>> Begin STORED RECORDS
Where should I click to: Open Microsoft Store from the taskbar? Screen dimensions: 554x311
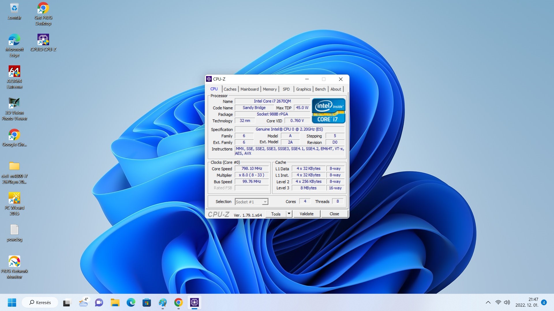[x=147, y=302]
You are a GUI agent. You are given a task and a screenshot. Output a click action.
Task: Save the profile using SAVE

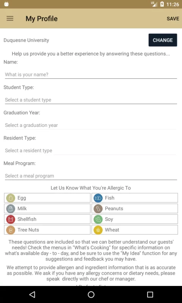173,19
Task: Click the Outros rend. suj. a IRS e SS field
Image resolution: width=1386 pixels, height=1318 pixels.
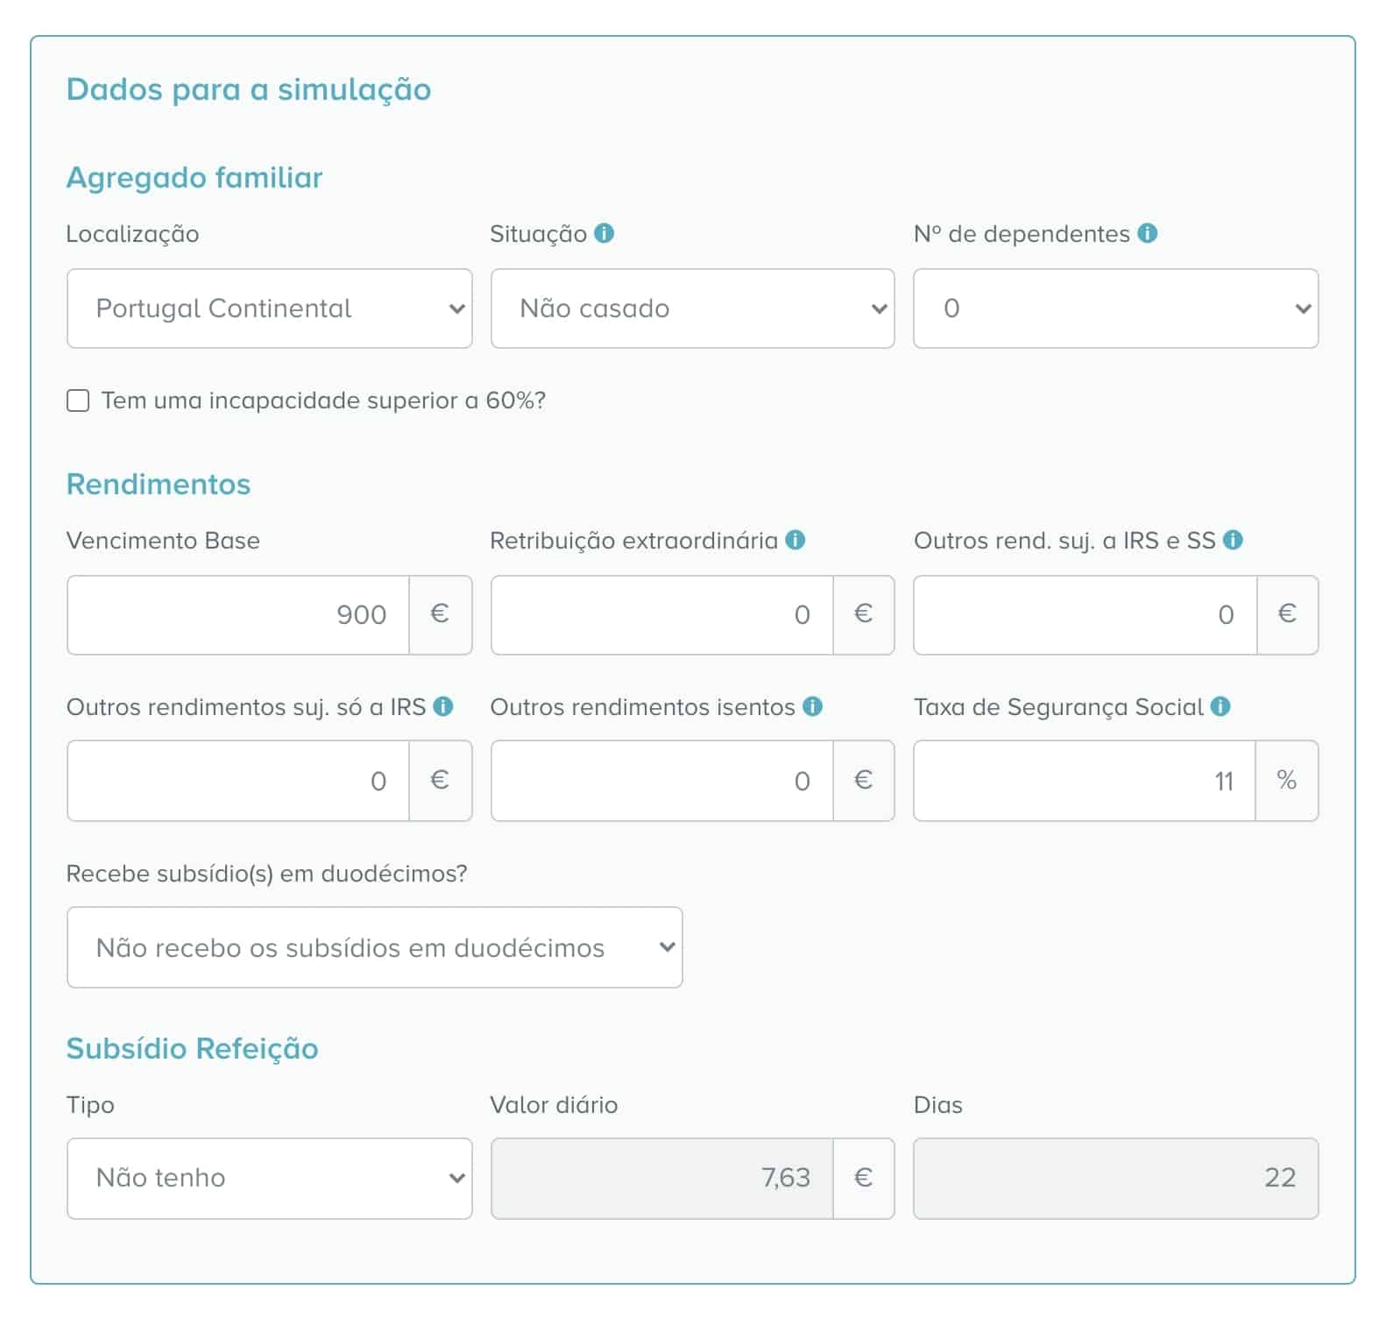Action: click(1085, 615)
>> End STORED RECORDS
▶ **PROBLEM DESCRIPTION**:
Rewrite the records from the line with "Task: Click the" through the end of the records, keeping every line, requests included. Multiply each click coordinate in the answers by 1.2, round to whole numbers with halves rounded up, and leave the pictures out.

▶ **WRITTEN SOLUTION**:
Task: Click the Outros rend. suj. a IRS e SS field
Image resolution: width=1386 pixels, height=1318 pixels.
Action: click(1302, 738)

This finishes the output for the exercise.